(Screenshot grounding data)
= = = = = = =
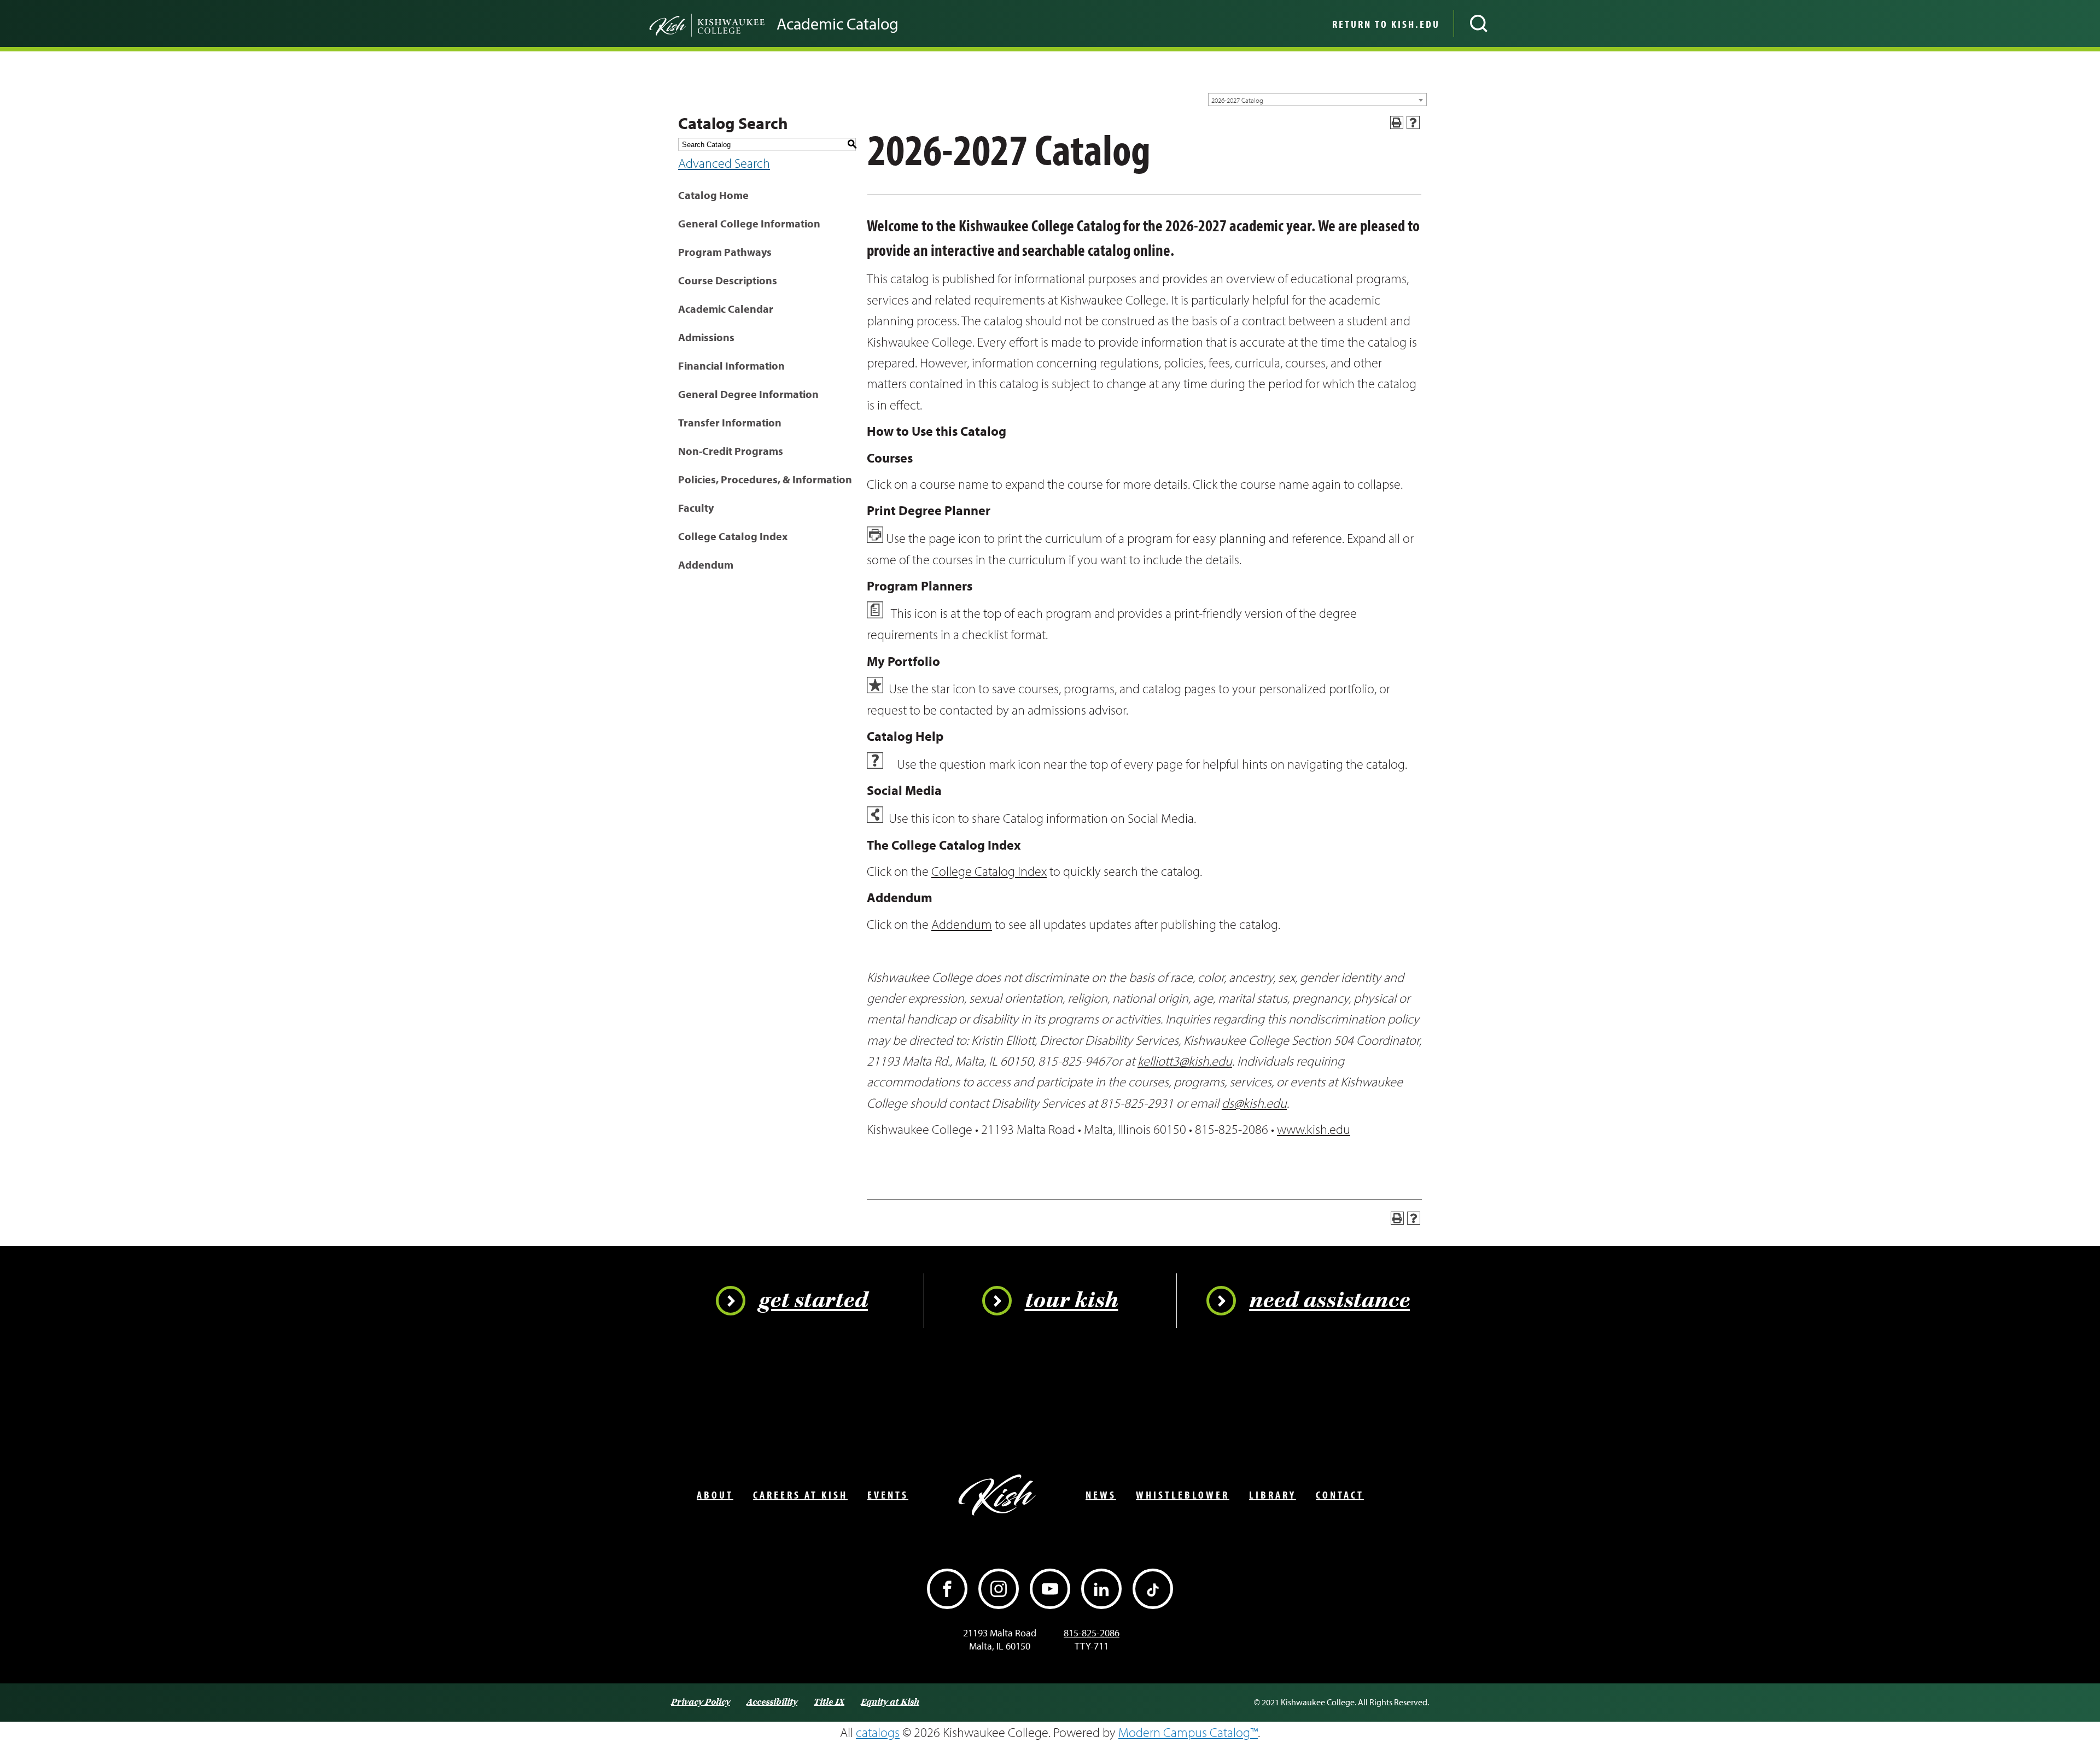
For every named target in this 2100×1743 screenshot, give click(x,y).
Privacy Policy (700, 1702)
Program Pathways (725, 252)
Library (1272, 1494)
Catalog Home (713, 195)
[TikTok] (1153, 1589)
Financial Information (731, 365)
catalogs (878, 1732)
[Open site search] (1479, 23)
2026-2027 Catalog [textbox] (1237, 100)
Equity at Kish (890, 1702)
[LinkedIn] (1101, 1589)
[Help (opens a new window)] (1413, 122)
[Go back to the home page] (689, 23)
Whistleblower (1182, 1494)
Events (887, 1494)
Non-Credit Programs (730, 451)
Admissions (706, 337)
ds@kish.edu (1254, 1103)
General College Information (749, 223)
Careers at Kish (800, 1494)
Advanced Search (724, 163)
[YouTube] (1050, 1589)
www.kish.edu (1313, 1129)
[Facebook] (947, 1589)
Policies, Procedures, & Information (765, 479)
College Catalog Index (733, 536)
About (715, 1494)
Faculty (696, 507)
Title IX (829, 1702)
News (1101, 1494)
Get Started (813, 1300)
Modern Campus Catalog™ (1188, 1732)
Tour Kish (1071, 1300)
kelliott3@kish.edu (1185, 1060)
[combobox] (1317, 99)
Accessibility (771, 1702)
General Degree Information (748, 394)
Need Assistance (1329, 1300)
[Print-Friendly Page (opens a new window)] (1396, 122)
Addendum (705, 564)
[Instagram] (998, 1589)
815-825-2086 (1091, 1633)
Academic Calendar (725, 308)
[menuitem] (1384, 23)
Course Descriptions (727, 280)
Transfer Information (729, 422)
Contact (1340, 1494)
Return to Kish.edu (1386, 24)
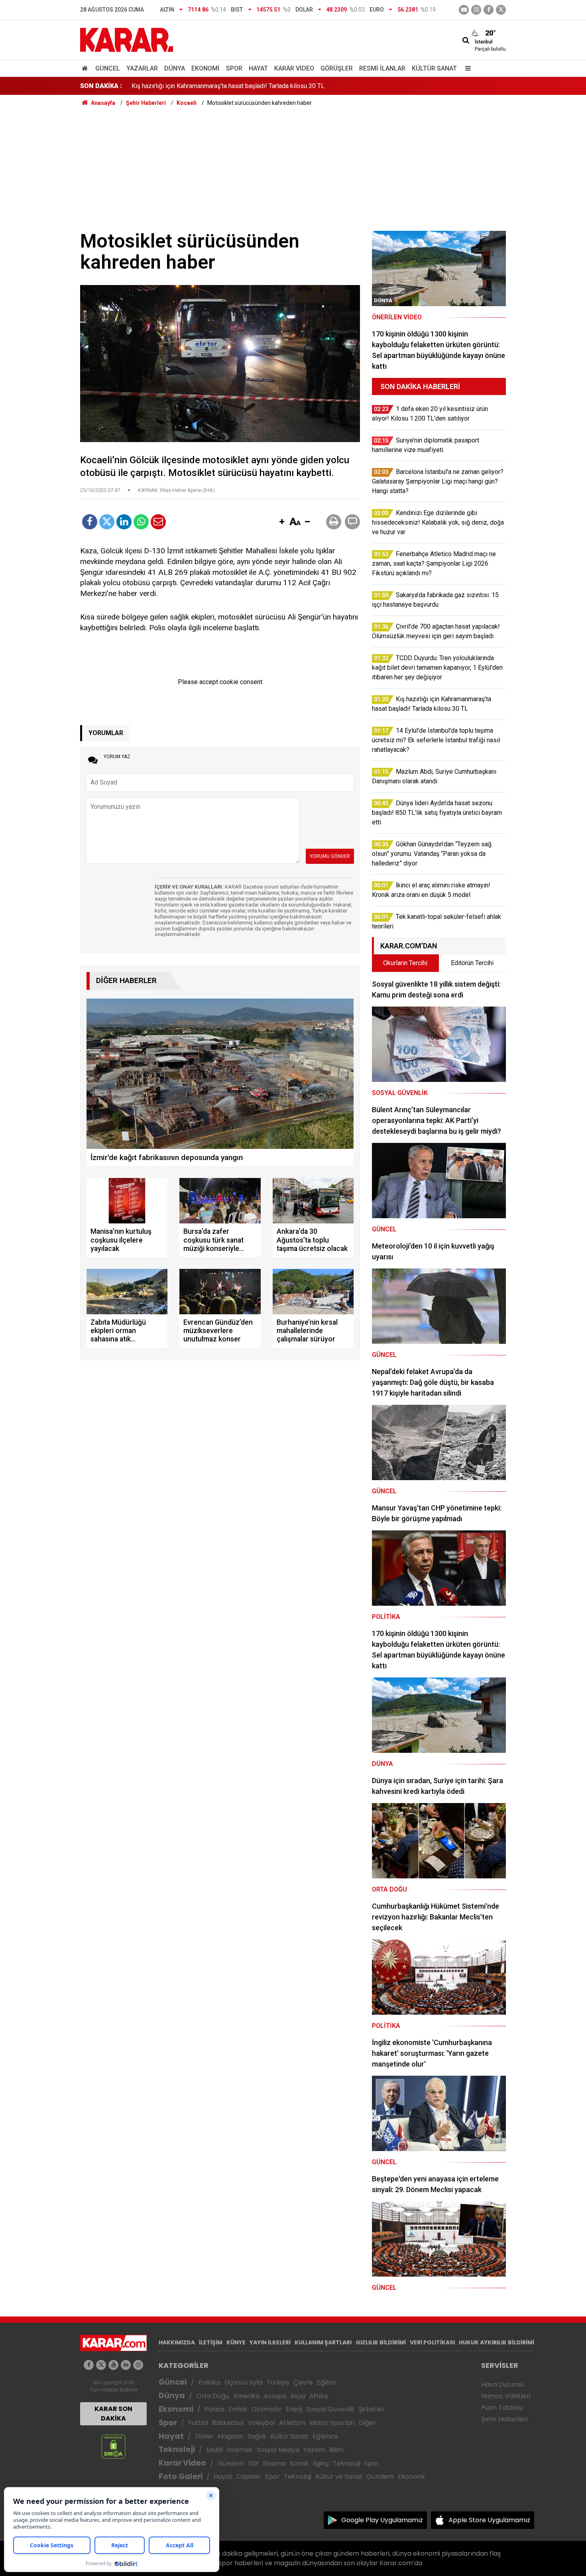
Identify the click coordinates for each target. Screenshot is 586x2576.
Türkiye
= = = = = = =
### WHAT YOU WILL DO
From the records above, retype only the lines starting at the line that contains "[Go back to the home page] (689, 23)" and ending at the line that contains "Academic Calendar (725, 308)", both included.

### TASK ANSWER
[Go back to the home page] (689, 23)
Whistleblower (1182, 1494)
Events (887, 1494)
Non-Credit Programs (730, 451)
Admissions (706, 337)
ds@kish.edu (1254, 1103)
General College Information (749, 223)
Careers at Kish (800, 1494)
Advanced Search (724, 163)
[YouTube] (1050, 1589)
www.kish.edu (1313, 1129)
[Facebook] (947, 1589)
Policies, Procedures, & Information (765, 479)
College Catalog Index (733, 536)
About (715, 1494)
Faculty (696, 507)
Title IX (829, 1702)
News (1101, 1494)
Get Started (813, 1300)
Modern Campus Catalog™ (1188, 1732)
Tour Kish (1071, 1300)
kelliott3@kish.edu (1185, 1060)
[combobox] (1317, 99)
Accessibility (771, 1702)
General Degree Information (748, 394)
Need Assistance (1329, 1300)
[Print-Friendly Page (opens a new window)] (1396, 122)
Addendum (705, 564)
[Instagram] (998, 1589)
815-825-2086 (1091, 1633)
Academic Calendar (725, 308)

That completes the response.